Drought and displacement
On May 9 2022, 196 countries gathered at the United Nations Convention to Combat Desertification held in Abidjan, Ivory Coast to address the rising challenge. Speaking at the event Ivory Coast President Allassane Outtara warned that Africa has lost nearly 80 per cent of its forest cover since 1900, with the risk of forests disappearing altogether by 2050.

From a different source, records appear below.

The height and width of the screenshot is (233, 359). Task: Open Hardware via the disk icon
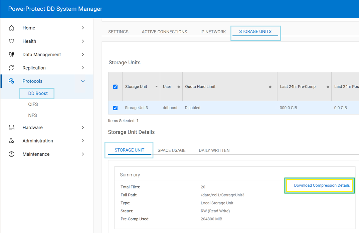pos(12,127)
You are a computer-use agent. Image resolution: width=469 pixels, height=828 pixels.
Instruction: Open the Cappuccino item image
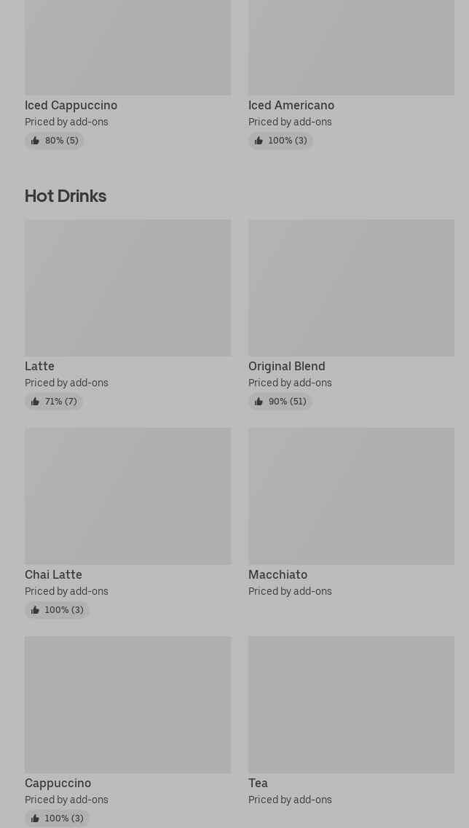coord(127,705)
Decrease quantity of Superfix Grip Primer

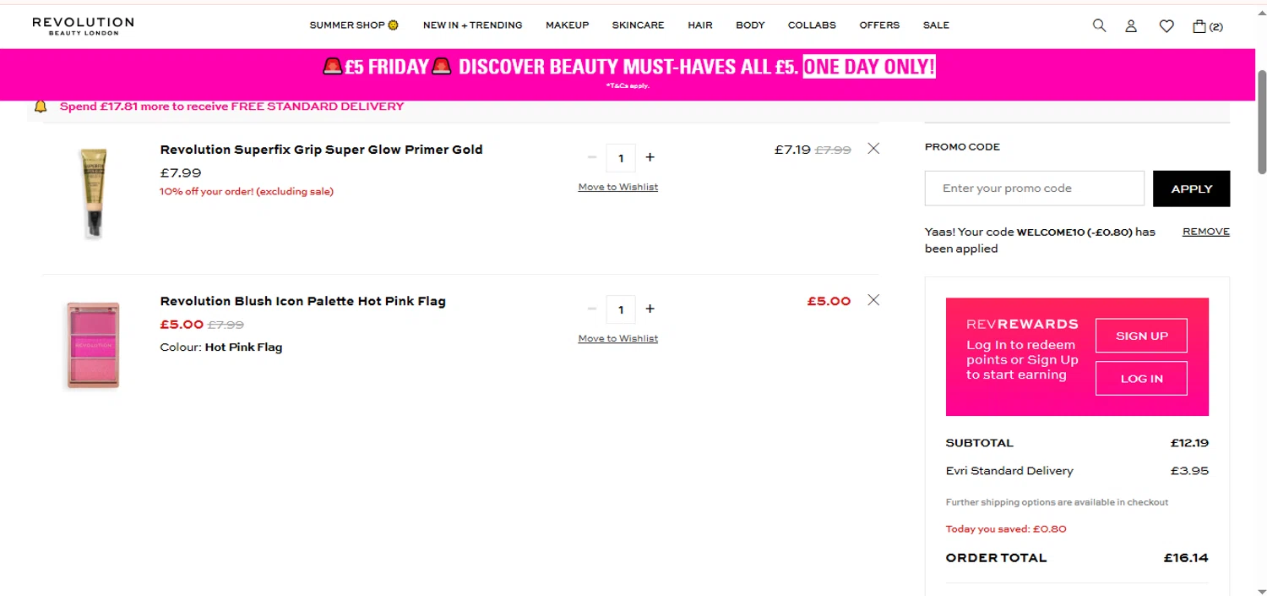click(x=592, y=157)
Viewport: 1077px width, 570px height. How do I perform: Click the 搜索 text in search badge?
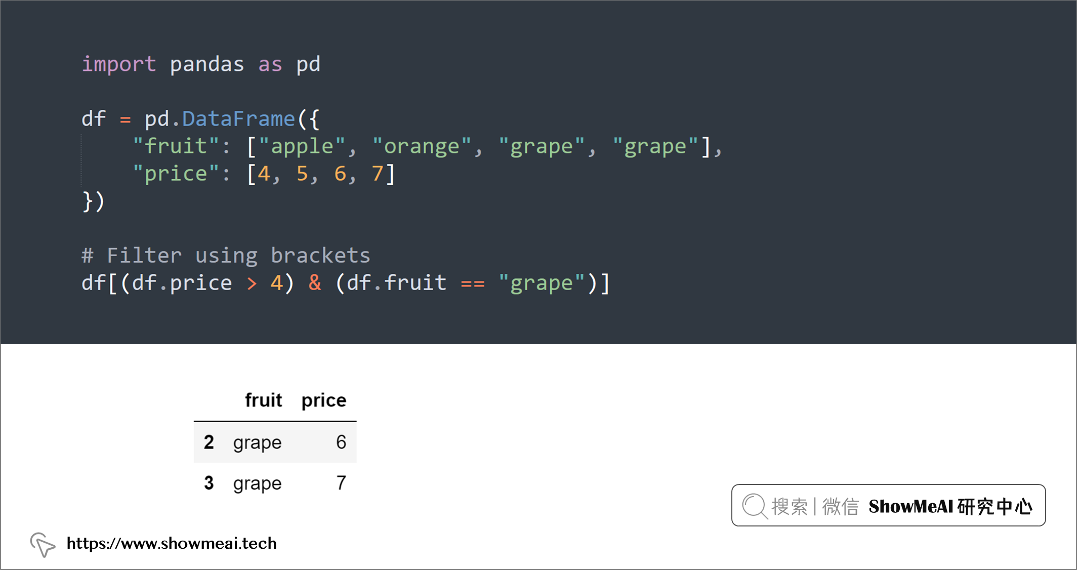tap(790, 506)
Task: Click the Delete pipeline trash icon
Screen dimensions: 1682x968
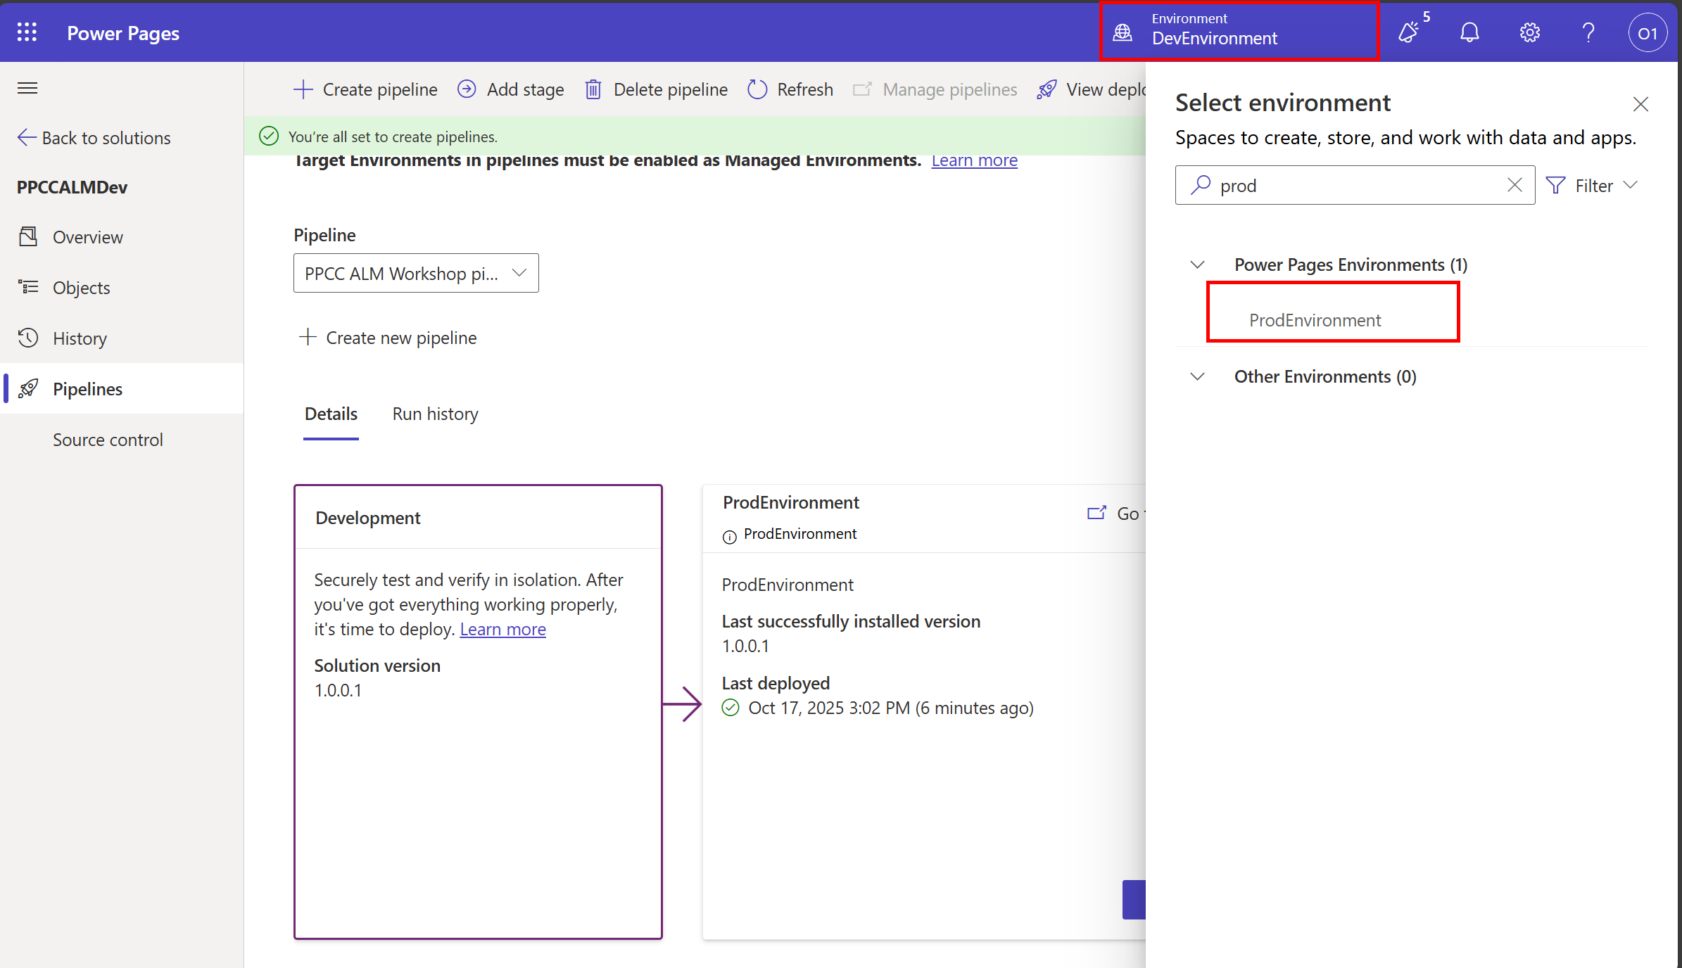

The UN’s desertification agency estimates that nearly 40 per cent of the world’s land is degraded, in part due to unsustainable land, agricultural and water management practices, among others.
Ambitious efforts to combat desertification include the ‘Great Green Wall,’ an 8,000-kilometre vegetative shield to be planted across Sub-Saharan Africa in a bid to restore 100 million hectares of land. In 2020, a progress report showed that only 4 per cent of its target had been achieved.
Mismanagement of non-renewable water sources, agriculture, irrigation and urbanization are common challenges faced by most nations in the Middle East and Africa. When compounded with low precipitation, encroaching deserts, and arid low-lying terrain, desertification is nearly unavoidable.
With nearly two billion tonnes of dust originating yearly from the world’s deserts, steady desertification poses an intractable problem for food and water security, to say nothing of public health.
While the role climate change plays is not fully understood, there is growing global consensus that increasing heatwaves, drought and environmental degradation is likely to continue driving insecurity, impact economic output and force human displacement.